What to work on: An exact copy of every entry is needed, with the images left out.

Data items:
================

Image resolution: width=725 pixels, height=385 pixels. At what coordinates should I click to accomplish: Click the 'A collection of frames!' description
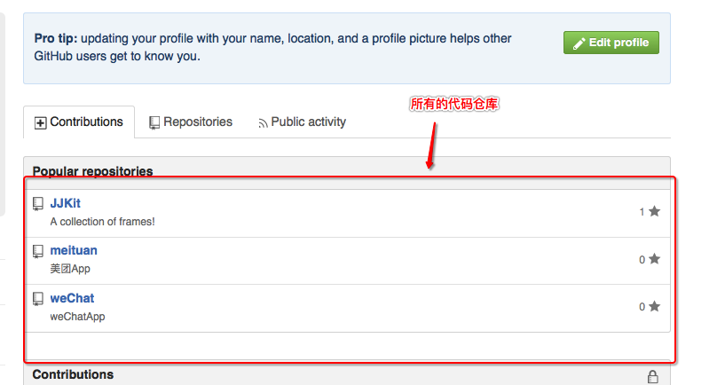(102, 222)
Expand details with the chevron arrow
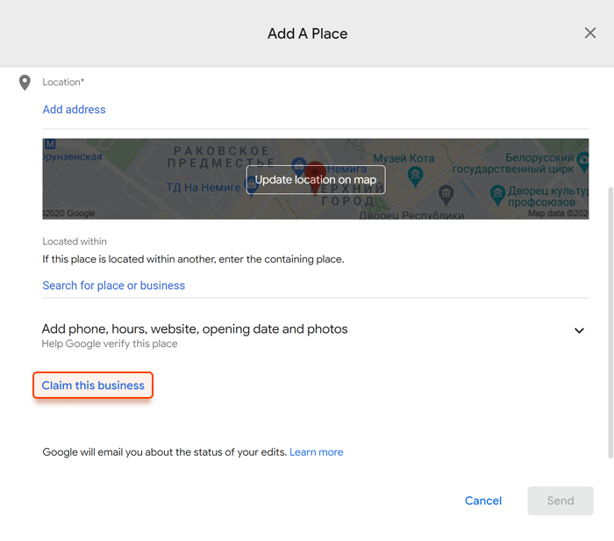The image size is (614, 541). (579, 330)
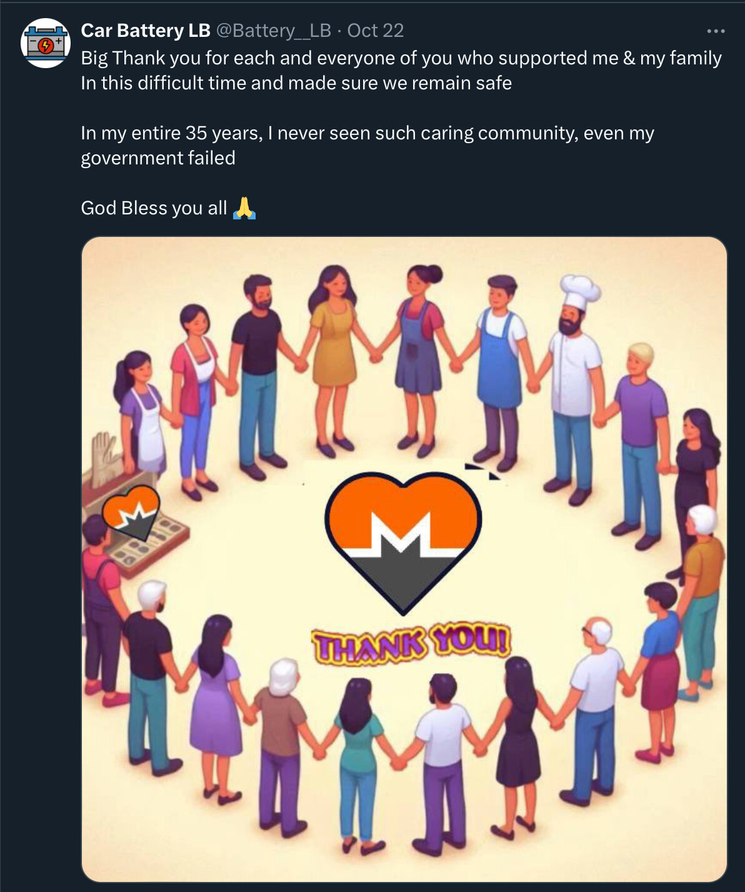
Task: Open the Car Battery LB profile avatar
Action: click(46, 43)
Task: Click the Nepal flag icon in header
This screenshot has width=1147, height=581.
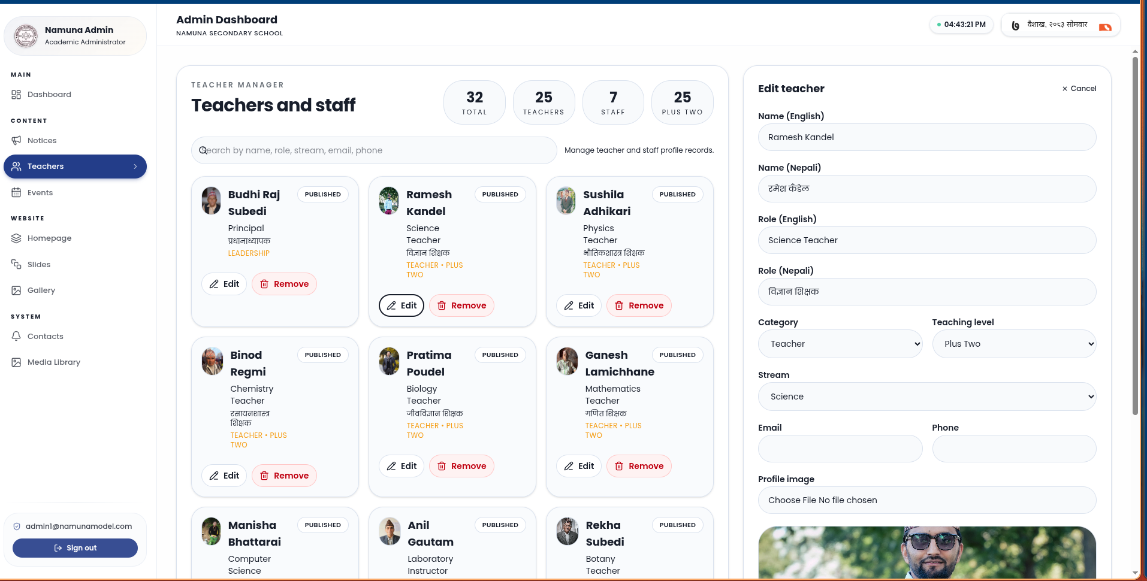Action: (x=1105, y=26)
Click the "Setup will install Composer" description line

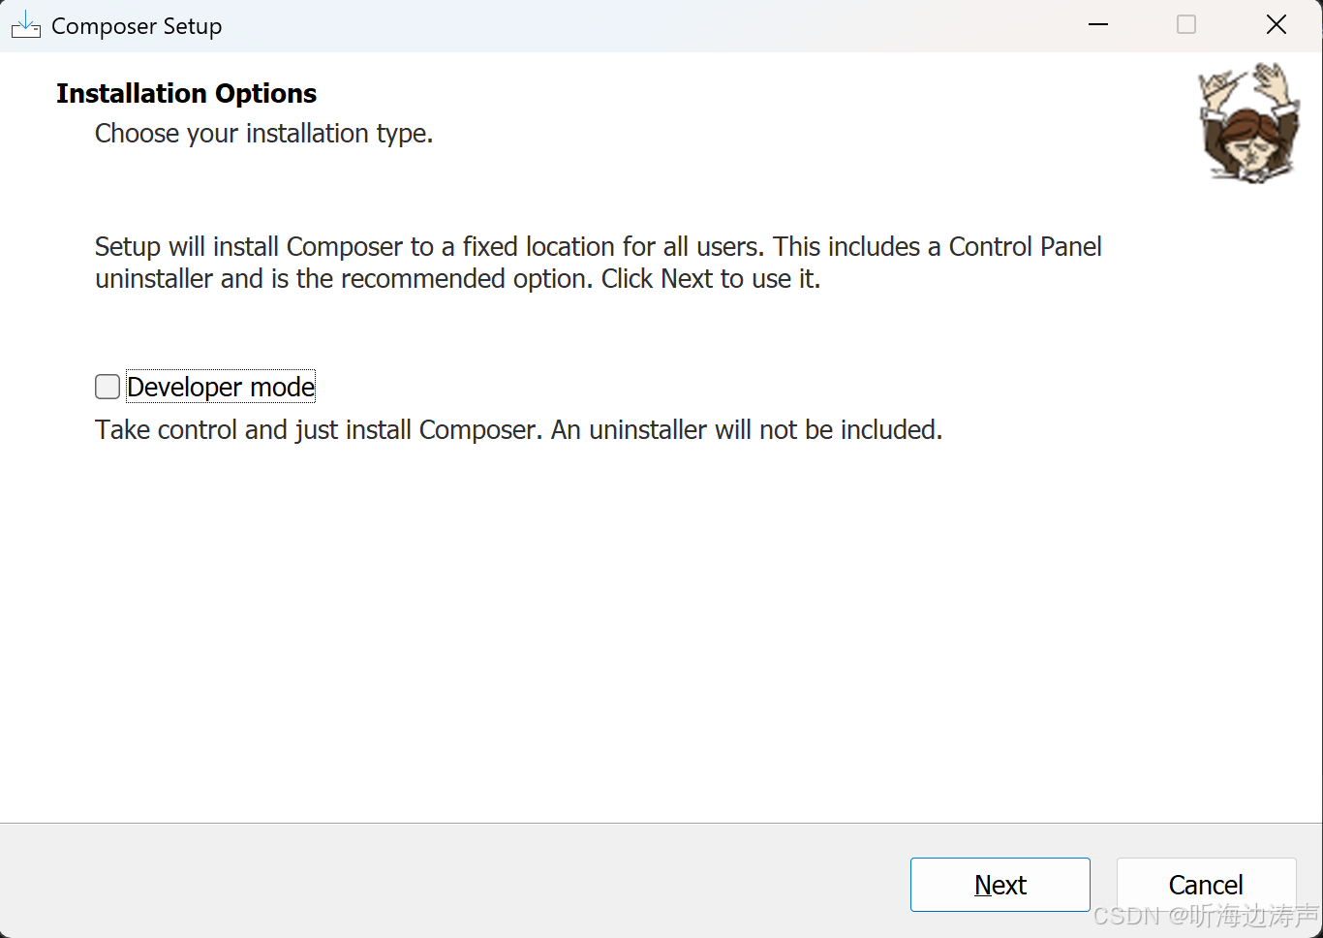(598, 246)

================

Output for this exercise:
Image resolution: width=725 pixels, height=385 pixels. At what coordinates should I click to accomplish: Click the 'A collection of frames!' description
(102, 222)
Expand details with the chevron arrow
The image size is (614, 541). (579, 330)
Task: Open the Car Battery LB profile avatar
Action: click(46, 43)
Task: Click the Nepal flag icon in header
This screenshot has width=1147, height=581.
Action: (x=1105, y=26)
Click the "Setup will install Composer" description line

(598, 246)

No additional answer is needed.